» **Exercise objective**:
In the data that follows, find the line with "Click the 1:1 zoom toolbar button"; transcribe it, every later line up to the one with "Given: Click the Baseline", and that line as well, exactly and with no others.

===== Information

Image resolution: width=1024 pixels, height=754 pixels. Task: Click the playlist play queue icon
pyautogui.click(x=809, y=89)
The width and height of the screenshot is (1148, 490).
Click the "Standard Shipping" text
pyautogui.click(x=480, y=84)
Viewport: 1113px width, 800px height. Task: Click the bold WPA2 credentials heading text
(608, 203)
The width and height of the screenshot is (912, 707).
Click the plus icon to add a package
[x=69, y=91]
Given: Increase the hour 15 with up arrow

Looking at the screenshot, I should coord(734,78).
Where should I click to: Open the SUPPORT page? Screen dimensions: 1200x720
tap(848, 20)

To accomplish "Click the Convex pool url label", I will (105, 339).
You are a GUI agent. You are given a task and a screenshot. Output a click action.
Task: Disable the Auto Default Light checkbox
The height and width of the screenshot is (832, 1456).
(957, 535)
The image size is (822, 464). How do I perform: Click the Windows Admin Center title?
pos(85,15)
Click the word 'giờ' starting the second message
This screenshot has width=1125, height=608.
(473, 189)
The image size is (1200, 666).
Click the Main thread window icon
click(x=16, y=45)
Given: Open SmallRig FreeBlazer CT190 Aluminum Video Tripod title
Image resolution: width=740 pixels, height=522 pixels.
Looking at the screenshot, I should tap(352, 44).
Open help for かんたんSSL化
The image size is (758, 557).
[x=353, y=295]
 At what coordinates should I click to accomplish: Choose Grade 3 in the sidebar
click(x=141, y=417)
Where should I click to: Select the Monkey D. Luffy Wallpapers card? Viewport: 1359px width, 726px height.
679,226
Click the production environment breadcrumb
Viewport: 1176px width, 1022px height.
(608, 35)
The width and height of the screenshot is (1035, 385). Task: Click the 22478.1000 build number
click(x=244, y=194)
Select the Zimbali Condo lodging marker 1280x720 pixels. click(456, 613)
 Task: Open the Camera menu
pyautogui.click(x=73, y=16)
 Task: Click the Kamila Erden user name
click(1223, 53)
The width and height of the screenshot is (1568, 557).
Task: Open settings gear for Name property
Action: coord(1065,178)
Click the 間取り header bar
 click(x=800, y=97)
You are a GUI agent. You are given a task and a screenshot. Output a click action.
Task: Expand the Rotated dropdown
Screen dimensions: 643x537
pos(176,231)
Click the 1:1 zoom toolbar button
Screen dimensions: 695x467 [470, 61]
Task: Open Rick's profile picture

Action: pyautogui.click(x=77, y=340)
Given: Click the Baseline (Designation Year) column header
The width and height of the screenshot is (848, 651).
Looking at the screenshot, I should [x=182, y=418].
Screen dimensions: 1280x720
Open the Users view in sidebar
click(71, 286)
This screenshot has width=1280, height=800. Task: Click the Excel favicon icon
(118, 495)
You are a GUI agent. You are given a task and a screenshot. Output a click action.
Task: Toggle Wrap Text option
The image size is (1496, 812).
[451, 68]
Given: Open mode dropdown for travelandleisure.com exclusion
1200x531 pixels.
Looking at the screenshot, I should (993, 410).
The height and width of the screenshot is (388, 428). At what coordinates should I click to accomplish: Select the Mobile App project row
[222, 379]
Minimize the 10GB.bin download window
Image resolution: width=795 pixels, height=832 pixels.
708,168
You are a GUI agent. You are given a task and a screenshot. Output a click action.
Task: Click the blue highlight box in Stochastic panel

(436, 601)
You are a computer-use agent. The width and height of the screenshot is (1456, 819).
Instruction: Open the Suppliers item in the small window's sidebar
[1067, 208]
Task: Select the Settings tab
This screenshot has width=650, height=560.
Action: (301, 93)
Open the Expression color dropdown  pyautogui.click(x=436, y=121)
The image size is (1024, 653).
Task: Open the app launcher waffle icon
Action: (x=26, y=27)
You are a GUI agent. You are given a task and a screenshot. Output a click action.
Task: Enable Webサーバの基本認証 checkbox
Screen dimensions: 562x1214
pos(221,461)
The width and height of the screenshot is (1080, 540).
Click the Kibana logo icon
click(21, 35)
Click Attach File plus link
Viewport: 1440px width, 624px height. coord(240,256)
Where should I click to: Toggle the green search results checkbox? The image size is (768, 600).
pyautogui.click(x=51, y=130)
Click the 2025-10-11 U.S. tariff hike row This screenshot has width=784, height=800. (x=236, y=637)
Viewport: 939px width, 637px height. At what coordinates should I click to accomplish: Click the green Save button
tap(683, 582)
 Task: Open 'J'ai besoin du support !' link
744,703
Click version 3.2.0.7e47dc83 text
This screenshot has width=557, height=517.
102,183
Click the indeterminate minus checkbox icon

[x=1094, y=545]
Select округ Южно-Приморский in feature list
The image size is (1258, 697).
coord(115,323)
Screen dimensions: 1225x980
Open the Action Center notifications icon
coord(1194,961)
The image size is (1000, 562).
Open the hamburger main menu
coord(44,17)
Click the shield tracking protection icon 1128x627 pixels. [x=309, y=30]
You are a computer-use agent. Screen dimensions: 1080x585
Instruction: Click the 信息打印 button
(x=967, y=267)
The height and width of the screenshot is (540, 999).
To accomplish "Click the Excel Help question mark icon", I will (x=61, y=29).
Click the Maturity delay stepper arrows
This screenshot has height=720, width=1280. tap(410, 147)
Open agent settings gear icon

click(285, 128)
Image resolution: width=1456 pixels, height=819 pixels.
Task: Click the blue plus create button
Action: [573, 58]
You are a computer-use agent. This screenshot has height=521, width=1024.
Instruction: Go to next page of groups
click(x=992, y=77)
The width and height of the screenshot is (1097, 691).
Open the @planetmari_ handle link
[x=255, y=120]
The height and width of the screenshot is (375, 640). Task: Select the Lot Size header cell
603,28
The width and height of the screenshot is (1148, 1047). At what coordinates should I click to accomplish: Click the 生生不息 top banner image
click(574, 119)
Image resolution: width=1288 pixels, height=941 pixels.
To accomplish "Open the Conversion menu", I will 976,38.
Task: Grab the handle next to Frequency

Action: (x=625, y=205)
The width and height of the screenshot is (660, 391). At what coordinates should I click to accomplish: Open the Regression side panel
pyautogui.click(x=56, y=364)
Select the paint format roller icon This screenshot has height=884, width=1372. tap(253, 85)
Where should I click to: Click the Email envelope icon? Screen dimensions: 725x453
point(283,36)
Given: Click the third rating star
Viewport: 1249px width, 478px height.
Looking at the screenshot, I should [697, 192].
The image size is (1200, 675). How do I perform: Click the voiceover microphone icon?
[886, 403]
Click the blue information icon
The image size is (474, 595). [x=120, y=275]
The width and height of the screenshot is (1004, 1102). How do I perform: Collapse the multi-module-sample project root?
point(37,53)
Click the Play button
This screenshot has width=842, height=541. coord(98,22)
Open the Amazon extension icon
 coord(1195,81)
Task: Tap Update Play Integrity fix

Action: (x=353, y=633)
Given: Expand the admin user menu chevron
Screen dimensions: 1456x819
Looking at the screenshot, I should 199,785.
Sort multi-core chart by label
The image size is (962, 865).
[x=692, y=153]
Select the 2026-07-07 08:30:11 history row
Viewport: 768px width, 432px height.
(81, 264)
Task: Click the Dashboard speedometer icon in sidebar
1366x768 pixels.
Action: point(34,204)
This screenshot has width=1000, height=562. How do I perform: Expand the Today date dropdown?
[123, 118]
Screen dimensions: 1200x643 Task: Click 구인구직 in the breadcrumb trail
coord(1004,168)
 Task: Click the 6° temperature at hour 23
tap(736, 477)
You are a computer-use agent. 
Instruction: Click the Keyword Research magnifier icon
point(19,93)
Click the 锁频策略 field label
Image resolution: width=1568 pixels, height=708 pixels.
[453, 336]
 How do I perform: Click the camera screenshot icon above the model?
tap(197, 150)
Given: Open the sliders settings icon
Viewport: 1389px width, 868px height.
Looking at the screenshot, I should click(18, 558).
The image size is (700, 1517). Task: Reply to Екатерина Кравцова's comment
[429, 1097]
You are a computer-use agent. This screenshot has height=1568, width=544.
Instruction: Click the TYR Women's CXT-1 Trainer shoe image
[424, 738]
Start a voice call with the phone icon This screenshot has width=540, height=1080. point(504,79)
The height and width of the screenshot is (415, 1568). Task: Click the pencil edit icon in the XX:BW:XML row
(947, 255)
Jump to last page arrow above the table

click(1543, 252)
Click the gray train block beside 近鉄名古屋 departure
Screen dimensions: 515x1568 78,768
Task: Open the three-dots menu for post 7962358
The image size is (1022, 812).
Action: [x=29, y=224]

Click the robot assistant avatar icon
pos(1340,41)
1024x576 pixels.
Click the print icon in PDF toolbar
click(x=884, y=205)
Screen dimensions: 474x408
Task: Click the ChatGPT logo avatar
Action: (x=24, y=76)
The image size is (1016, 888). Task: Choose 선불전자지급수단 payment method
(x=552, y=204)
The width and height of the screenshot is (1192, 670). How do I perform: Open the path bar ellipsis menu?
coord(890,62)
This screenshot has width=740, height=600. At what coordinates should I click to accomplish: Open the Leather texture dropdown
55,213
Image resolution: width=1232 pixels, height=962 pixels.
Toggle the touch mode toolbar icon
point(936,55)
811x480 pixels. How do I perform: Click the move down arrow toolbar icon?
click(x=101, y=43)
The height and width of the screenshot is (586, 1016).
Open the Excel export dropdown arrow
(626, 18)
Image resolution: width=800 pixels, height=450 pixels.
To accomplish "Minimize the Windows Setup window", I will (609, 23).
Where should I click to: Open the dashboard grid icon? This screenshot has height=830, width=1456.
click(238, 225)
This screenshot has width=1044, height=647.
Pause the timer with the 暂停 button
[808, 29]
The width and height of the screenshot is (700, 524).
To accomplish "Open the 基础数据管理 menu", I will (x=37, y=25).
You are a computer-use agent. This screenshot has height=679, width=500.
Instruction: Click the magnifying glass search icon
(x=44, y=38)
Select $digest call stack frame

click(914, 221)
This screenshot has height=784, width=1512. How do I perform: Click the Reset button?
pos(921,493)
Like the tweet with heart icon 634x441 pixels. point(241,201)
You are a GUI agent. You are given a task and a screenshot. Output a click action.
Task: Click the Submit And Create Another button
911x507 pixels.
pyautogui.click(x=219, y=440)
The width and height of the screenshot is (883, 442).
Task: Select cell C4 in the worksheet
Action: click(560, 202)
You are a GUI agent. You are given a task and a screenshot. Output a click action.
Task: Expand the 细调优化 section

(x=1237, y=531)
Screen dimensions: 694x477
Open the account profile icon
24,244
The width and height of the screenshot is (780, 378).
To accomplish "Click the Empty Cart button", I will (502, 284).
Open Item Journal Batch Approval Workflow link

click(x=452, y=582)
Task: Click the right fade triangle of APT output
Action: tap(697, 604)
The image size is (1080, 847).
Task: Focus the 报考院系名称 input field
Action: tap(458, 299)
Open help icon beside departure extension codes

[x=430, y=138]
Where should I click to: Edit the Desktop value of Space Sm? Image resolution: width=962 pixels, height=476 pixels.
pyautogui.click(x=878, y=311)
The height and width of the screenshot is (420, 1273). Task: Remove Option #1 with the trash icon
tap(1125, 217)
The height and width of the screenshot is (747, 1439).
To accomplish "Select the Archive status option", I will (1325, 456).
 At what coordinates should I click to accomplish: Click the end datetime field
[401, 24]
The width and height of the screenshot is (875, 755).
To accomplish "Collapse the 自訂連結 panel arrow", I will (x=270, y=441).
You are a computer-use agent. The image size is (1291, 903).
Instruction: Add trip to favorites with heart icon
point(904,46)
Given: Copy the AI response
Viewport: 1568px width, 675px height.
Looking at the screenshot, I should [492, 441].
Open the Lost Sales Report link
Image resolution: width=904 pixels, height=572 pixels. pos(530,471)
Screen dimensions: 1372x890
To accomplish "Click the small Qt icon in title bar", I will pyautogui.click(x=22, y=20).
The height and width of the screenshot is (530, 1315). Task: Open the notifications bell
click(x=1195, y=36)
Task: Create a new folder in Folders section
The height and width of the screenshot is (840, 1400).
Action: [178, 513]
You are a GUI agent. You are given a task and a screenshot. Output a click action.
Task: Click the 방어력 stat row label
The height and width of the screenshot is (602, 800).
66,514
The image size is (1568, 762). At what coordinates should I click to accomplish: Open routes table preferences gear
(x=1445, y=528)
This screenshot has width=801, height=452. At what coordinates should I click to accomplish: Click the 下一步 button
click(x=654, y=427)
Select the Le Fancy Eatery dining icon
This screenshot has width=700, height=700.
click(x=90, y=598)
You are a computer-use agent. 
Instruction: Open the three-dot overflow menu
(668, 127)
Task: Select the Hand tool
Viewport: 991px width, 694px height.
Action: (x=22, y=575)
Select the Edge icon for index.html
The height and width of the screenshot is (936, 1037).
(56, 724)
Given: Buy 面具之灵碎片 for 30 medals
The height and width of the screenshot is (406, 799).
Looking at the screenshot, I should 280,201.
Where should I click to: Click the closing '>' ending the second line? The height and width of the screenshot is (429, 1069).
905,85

==========

» **Exercise output**:
Click the 1:1 zoom toolbar button
Screen dimensions: 695x467 [470, 61]
Task: Open Rick's profile picture

Action: pyautogui.click(x=77, y=340)
Given: Click the Baseline (Designation Year) column header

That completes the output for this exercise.